Sunday, July 3, 2011

148 Years Ago Today

While we prepare to celebrate Independence Day, what I feel to be the most sacred of National Holidays, these past few days, July 1-3 also mark another important event in our Nation's history: The Battle Of Gettysburg.

The Battle Of Gettysburg was the turning point of the Civil War. When the smoke from the battles cleared, more men lay dead than from any other battle in the war. Somewhere between 46,000 and 51,000 men perished.

Until then, Lee and his Army of the Confederacy had given the North the old What-For. Undefeated thus far,  Lee and his Army were in high spirits as they marched northward.

Gettysburg was to be merely a stop over point for Lee's advancing Army. A place to rest and possibly obtain some much needed supplies. Among which was shoes for the many Confederate troops that had, up to this point, marched barefoot.

The ensuing 3 day battle would culminate in what has been called Pickett's Charge. Held 148 years ago today.

On this date in 1863, Pickett's charge was planned for three Confederate divisions, commanded by Maj. Gen. George Pickett, Brig. Gen. J. Johnston Pettigrew, and Maj. Gen. Isaac R. Trimble. On farmland owned by a freed slave, three divisions of men were going to march over a mile across open land toward a small stand of trees on the Union Line.

Prior to the start of the charge, Confederate Artillery was supposed to bombard the Union Lines with cannon fire. In what was probably the largest artillery campaign of the war, somewhere between 150 and 170 cannons fired at the Union Forces

It has been said that the sound of cannon fire was so loud that it could be heard in Philadelphia, almost 100 miles away. Unfortunately for the Confederates, though, it had little effect as the rounds were overshooting the Union forces and landing harmlessly well behind them.

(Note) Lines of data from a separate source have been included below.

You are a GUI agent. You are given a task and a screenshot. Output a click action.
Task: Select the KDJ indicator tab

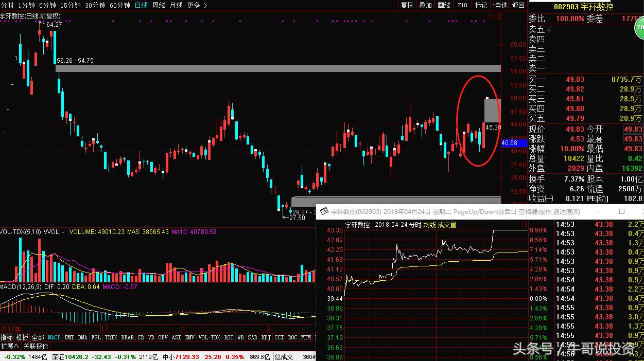(266, 337)
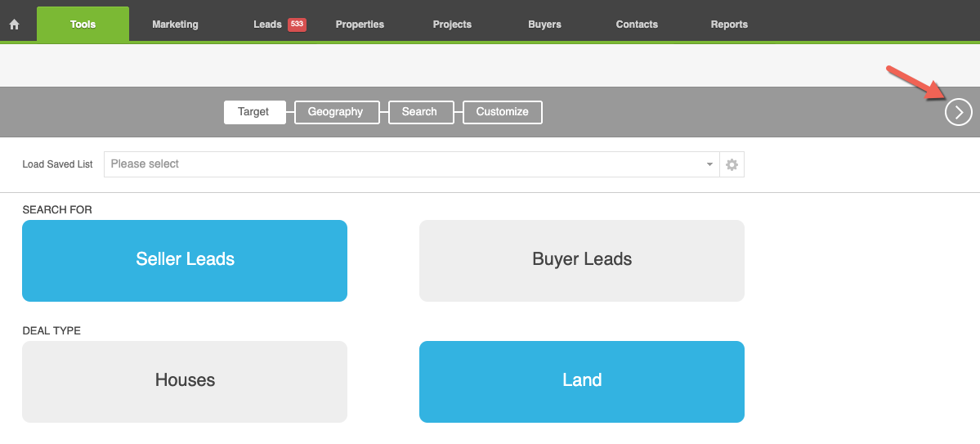Choose Land as deal type
980x444 pixels.
[581, 381]
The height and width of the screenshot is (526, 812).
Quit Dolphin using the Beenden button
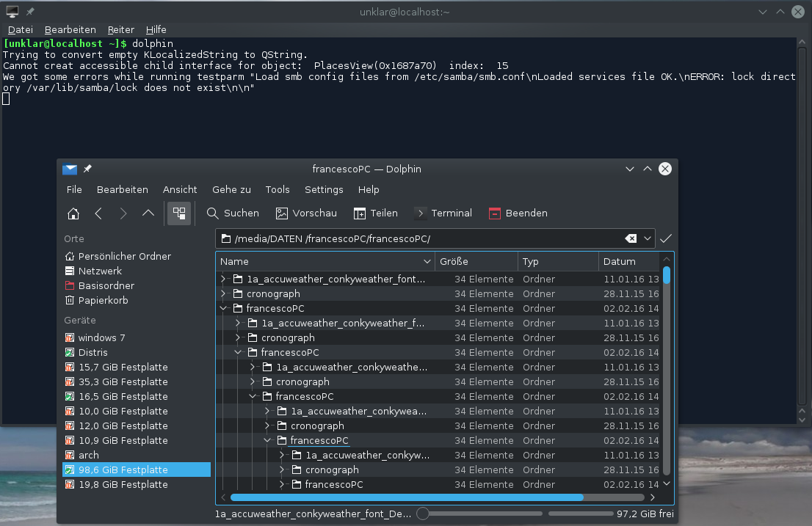[x=518, y=213]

The charge began with a line of men over a mile long. It was more of a march, really, as the actual charge was not to take place until the line had come within a couple hundred yards of Union positions. As the Confederates came within about  400 yards of the Union line, the mile-long front shrank to less than half a mile as the men filled in gaps that were created throughout the line as their comrades fell to enemy fire.
As they approached Union lines, they faced canister shot from the Union cannons. (Think #10 tin cans filled with steel ball bearings.) Undeterred they charged forward.

Pickett's Charge was a bloodbath. There is no other way to describe it. As the Confederates fell back, Lee is said to have told General Pickett to rally his division. Pickett responded "General Lee, I have no division". Well over half of his men lay dead in that field.

Although the war would rage on for almost two more years, the south was, in essence, defeated at Gettysburg.